#### Instructions to follow
Beginning at the line containing "Task: Edit bookmarks using pencil icon", give again every line through the end of the data, unchanged and with both ends included. Drop any pictures.

Stored items

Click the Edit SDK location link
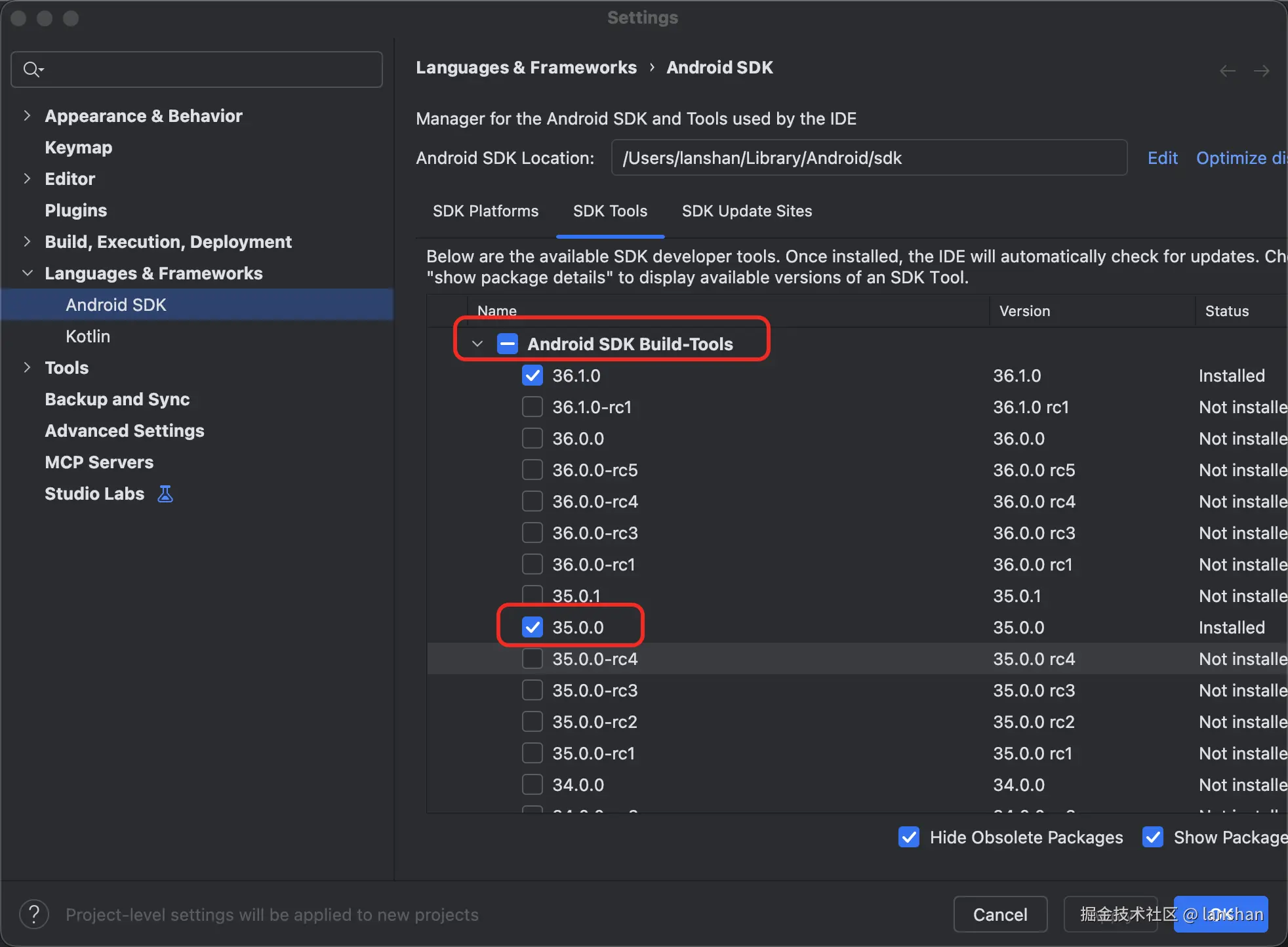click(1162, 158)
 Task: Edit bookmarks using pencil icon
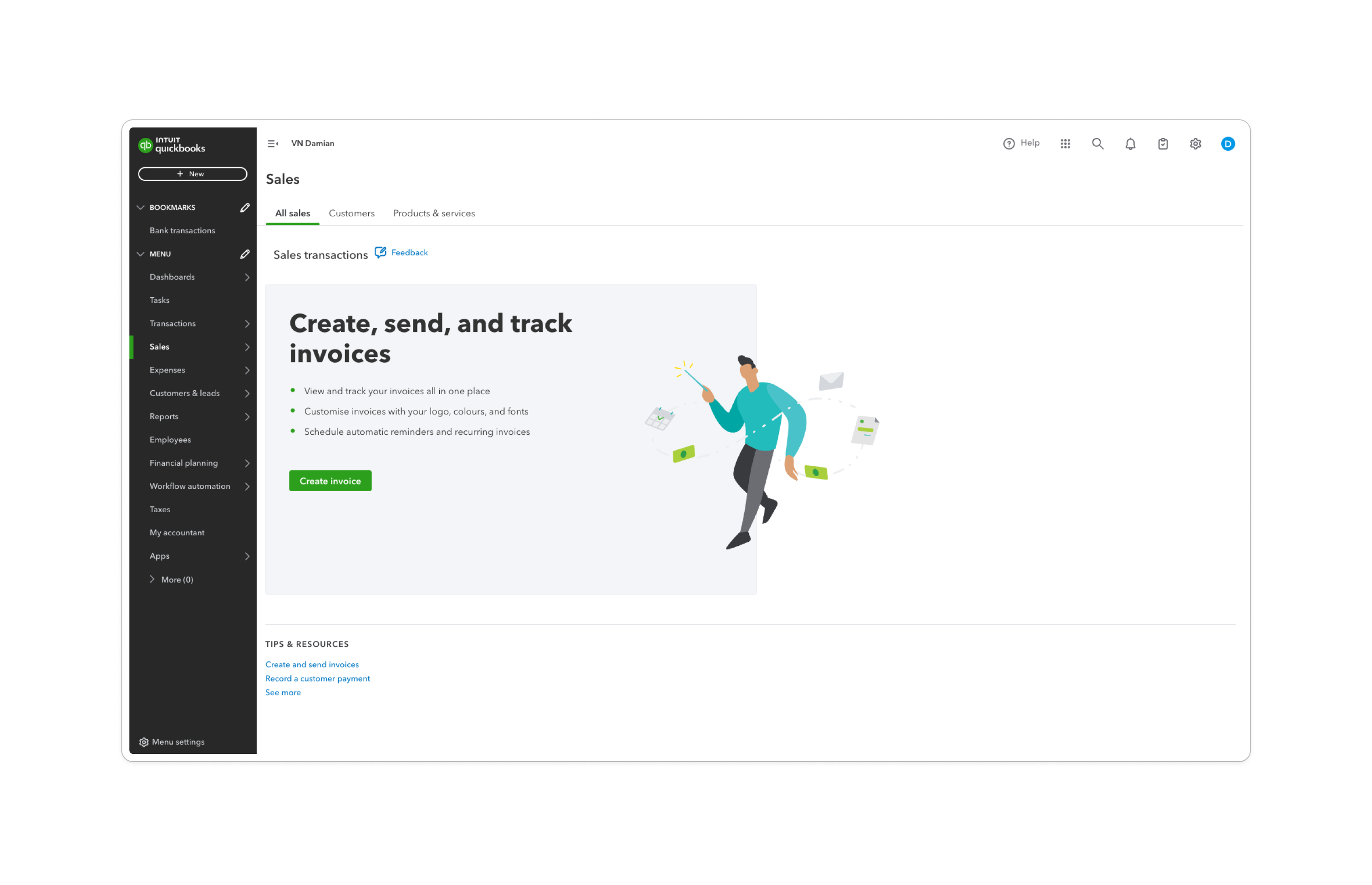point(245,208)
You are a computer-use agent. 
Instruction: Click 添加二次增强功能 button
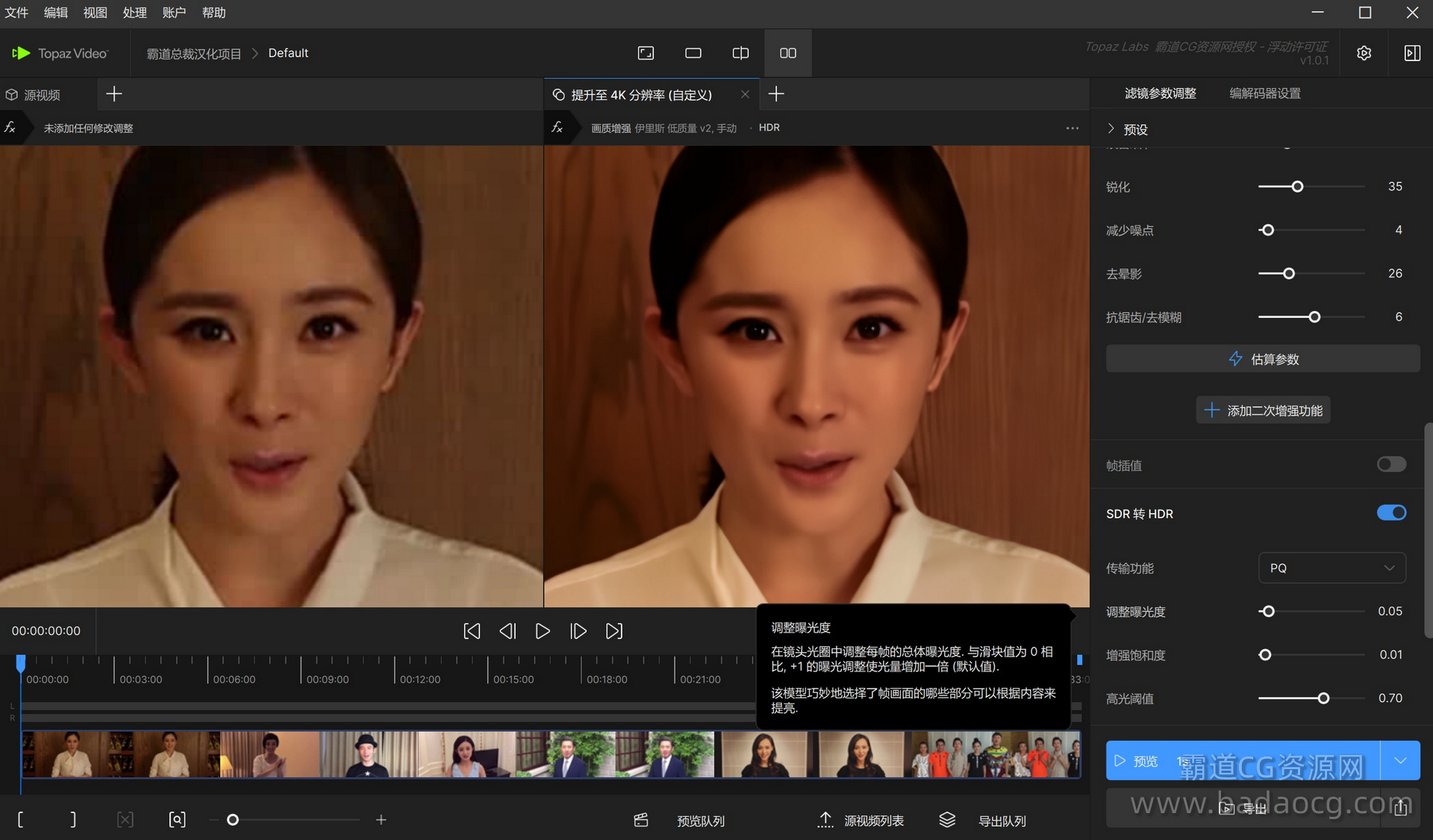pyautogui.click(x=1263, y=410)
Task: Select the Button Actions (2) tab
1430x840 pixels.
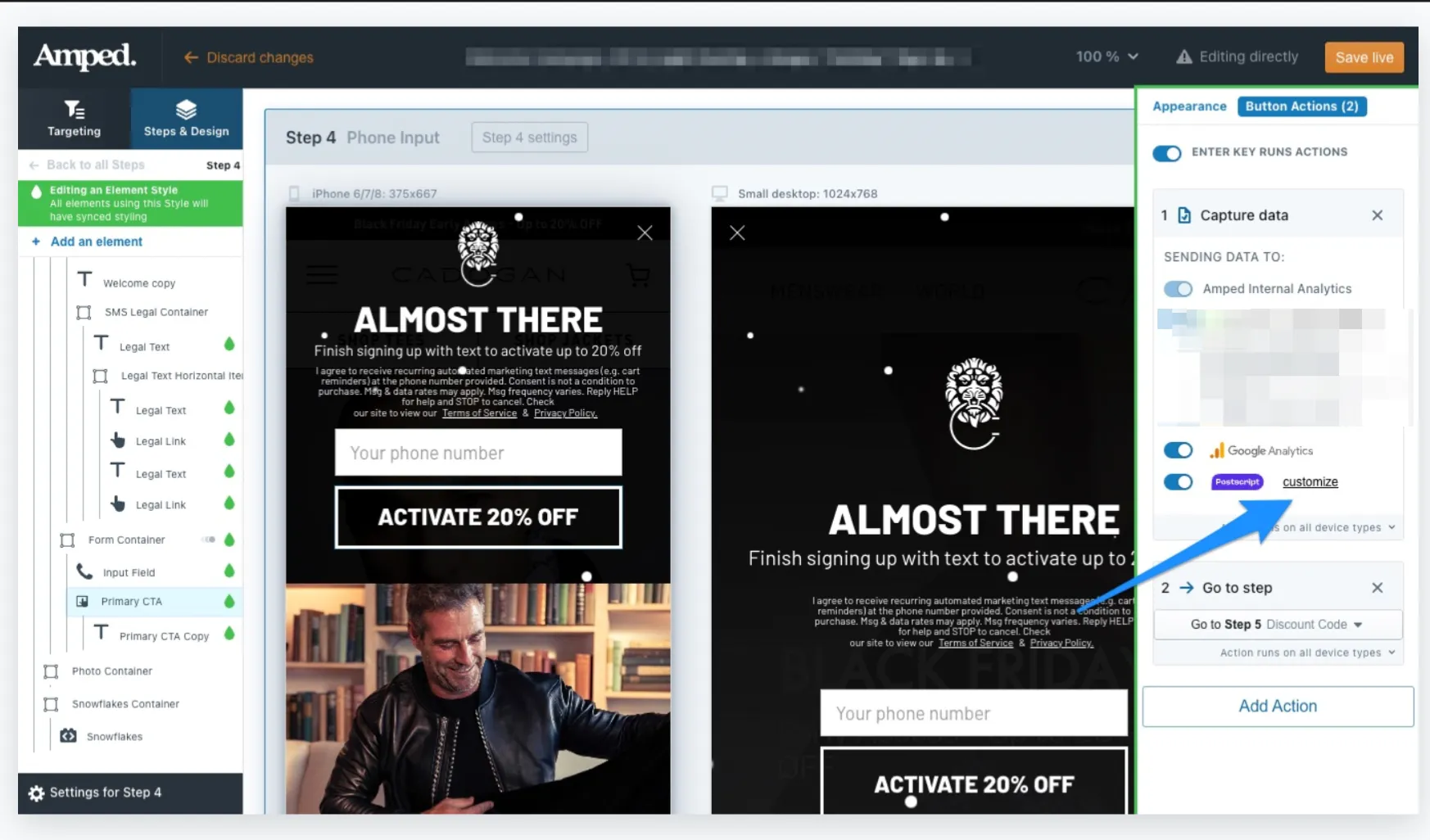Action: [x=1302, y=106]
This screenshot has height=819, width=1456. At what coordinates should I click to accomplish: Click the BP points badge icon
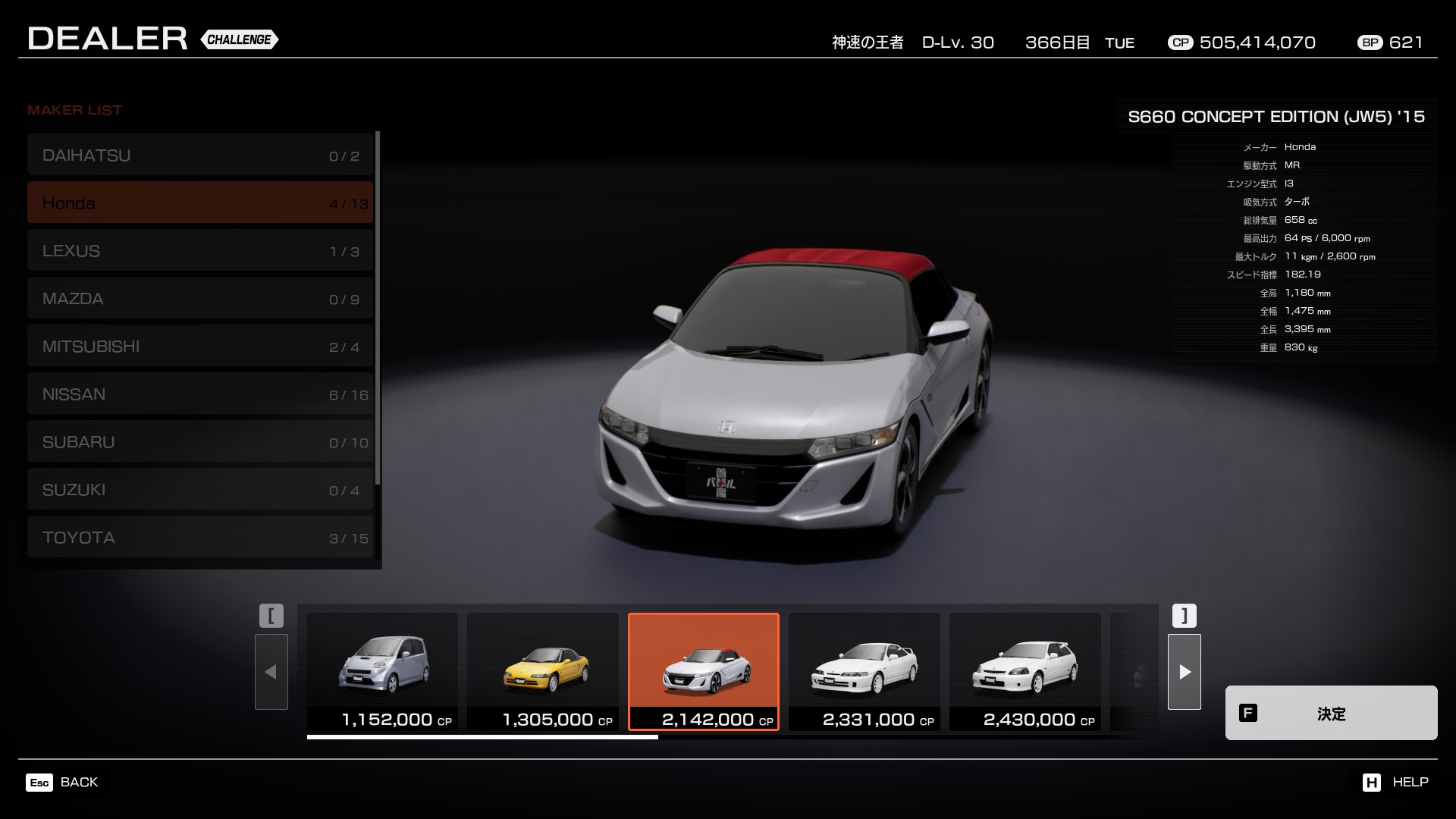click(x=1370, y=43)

#### Your solution
 Task: Edit bookmarks using pencil icon
point(245,208)
You are a computer-use agent. 
Instruction: Click 添加二次增强功能 button
pyautogui.click(x=1263, y=410)
Task: Select the Button Actions (2) tab
1430x840 pixels.
Action: [x=1302, y=106]
This screenshot has height=819, width=1456. At what coordinates should I click to accomplish: Click the BP points badge icon
click(x=1370, y=43)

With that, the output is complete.